SECTION 4 Prepayments. The Borrower may at any time prepay all or any part of the principal indebtedness evidenced by this Note, without premium or penalty. Any prepayment shall be accompanied by the payment of accrued interest to the date of prepayment on the principal amount prepaid.
SECTION 5 Certain LIBOR Provisions.
(a) The interest rate on this Note is subject to change from time to time based on changes in an independent index which is the LIBOR-Based Rate for the applicable Interest Period, (the "Index"). The Index is not necessarily the lowest rate charged by the Lender on its loans. In the event that Lender should at any time determine (which determination shall be conclusive absent manifest error) that (i) the Index is unavailable, (ii) the Index cannot be determined, (iii) the Index does not adequately reflect the cost to Lender of making, funding, or maintaining the Loan, or (iv) it is no longer lawful for Lender to lend at any rate based on the Index, then Lender, in its sole discretion, will designate a substitute index and provide notice to Borrower of such substitute index. Thereafter, such alternate index shall be deemed to be and shall become the Index as that term is used in this Note.

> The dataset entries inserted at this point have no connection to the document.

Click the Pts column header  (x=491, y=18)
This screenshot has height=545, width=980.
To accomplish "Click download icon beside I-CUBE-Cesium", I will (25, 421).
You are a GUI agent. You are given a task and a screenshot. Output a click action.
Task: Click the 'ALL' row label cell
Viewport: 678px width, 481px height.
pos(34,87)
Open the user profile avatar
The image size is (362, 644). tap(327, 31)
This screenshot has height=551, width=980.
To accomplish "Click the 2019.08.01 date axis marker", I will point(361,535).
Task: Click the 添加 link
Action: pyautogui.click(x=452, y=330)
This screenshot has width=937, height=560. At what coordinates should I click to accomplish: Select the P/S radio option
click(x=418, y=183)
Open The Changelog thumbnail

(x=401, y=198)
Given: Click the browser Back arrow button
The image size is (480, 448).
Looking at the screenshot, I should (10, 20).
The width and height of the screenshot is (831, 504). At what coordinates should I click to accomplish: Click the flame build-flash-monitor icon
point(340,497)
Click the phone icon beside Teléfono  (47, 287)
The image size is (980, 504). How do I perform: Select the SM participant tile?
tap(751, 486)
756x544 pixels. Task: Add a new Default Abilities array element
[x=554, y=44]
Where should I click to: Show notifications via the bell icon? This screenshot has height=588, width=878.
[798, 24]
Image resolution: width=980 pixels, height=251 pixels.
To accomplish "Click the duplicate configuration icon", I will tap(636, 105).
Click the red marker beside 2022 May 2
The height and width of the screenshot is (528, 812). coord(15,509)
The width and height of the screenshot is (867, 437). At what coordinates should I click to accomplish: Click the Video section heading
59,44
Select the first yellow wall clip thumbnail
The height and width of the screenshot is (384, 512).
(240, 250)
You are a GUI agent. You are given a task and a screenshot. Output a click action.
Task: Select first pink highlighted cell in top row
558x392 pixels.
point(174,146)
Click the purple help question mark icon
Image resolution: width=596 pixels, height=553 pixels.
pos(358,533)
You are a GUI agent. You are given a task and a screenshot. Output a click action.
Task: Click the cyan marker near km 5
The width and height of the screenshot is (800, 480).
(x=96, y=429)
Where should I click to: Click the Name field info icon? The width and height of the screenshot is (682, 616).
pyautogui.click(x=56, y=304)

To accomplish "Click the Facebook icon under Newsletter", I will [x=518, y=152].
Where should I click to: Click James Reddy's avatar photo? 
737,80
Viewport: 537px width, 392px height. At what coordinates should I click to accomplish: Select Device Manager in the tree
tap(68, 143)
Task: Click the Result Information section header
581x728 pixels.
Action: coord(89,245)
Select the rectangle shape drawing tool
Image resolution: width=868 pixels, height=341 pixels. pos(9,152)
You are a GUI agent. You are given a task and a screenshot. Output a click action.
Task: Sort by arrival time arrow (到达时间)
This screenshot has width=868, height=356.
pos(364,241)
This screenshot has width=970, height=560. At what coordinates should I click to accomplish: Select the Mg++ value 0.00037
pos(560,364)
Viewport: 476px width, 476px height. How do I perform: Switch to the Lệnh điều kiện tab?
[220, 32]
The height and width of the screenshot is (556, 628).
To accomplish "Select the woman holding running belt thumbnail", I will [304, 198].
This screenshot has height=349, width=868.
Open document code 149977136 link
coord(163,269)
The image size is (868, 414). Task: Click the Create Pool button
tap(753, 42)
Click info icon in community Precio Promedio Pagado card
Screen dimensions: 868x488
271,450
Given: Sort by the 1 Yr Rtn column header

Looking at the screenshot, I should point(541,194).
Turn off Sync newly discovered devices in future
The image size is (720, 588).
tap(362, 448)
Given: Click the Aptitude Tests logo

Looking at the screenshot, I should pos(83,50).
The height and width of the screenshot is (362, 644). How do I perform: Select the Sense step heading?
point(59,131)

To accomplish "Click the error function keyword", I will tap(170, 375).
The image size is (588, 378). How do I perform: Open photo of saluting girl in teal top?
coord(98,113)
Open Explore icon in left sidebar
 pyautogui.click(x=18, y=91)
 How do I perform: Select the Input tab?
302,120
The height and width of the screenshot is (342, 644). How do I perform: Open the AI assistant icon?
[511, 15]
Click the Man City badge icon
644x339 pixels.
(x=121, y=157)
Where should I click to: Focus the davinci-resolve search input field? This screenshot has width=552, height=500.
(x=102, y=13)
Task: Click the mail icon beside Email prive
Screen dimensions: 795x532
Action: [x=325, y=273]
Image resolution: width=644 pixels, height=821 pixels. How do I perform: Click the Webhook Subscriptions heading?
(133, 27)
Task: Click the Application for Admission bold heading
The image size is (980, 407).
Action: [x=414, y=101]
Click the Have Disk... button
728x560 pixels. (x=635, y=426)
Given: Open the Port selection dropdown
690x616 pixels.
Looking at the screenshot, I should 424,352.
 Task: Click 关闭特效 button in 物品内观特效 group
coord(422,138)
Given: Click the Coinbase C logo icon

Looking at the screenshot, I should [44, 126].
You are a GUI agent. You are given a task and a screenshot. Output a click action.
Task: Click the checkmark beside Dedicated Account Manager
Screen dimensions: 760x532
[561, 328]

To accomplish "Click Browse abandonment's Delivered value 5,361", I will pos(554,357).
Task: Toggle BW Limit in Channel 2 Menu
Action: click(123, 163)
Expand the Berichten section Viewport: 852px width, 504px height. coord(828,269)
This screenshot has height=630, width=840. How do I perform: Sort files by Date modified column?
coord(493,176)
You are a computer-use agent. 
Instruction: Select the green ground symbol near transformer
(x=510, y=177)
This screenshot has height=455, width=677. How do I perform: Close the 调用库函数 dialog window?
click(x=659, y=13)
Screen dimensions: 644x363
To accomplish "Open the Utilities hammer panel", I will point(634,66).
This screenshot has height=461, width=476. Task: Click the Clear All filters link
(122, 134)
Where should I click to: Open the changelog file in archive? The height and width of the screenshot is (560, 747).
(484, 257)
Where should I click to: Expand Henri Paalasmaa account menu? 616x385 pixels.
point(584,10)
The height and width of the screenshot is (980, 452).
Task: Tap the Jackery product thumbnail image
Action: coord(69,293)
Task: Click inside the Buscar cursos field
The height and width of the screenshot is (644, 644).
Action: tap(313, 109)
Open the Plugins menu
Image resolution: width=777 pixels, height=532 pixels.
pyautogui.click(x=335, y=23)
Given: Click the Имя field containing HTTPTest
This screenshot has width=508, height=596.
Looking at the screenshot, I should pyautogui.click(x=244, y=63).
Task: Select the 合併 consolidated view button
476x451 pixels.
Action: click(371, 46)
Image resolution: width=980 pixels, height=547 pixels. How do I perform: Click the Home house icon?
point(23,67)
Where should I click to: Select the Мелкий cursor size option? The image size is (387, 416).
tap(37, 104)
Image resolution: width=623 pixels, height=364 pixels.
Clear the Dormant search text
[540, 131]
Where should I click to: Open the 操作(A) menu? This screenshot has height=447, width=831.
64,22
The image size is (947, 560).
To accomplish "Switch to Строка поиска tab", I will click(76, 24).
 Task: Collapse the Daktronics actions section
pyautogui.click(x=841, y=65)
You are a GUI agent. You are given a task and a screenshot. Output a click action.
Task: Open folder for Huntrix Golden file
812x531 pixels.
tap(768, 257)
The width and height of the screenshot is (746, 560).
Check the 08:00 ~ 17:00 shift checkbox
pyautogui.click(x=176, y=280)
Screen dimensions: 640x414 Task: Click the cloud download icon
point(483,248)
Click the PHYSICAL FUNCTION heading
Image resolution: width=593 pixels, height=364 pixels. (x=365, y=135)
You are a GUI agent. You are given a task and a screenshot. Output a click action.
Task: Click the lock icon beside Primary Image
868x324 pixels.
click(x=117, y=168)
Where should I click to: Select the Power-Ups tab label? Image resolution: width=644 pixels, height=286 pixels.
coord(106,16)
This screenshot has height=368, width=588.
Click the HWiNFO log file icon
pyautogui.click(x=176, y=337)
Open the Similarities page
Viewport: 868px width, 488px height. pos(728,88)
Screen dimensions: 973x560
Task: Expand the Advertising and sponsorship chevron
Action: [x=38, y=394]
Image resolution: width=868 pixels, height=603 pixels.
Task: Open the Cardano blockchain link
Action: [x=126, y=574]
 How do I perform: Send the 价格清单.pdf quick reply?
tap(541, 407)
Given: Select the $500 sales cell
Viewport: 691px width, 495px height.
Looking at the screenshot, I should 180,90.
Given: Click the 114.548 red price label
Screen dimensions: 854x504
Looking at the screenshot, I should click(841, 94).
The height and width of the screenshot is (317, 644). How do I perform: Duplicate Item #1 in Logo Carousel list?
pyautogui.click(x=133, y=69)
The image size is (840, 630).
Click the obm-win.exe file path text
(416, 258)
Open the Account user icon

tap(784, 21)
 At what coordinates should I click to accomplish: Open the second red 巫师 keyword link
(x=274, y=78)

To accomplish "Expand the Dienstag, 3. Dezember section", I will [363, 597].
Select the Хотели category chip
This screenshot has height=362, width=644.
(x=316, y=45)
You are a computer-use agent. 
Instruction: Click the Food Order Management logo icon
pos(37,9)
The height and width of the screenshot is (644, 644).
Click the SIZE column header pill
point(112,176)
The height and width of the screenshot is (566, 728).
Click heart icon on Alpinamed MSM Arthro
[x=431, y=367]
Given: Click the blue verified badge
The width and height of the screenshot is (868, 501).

(b) The United Kingdom's Financial Conduct Authority ("FCA") has announced it will phase out its support of the London Interbank Offered Rate. The London Interbank Offered Rate may be sustained until the end of 2021. Borrower acknowledges that if during the term of this Note, the London Interbank Offered Rate is no longer published, becomes unavailable, or cannot be lawfully maintained, Borrower's variable interest rate will be determined based on an alternate interest rate index in accordance with the terms of this Note. The effect of the FCA's decision to no longer support the London Interbank Offered Rate cannot be predicted, or, if changes are ultimately made to the London Interbank Offered Rate, the effect of those changes cannot be predicted. In addition, Borrower acknowledges the impact of any interest rate index change related to the Loan due to the FCA's decision to phase out its support of the London Interbank Offered Rate, should this occur, cannot be predicted and may or may not be advantageous to Borrower.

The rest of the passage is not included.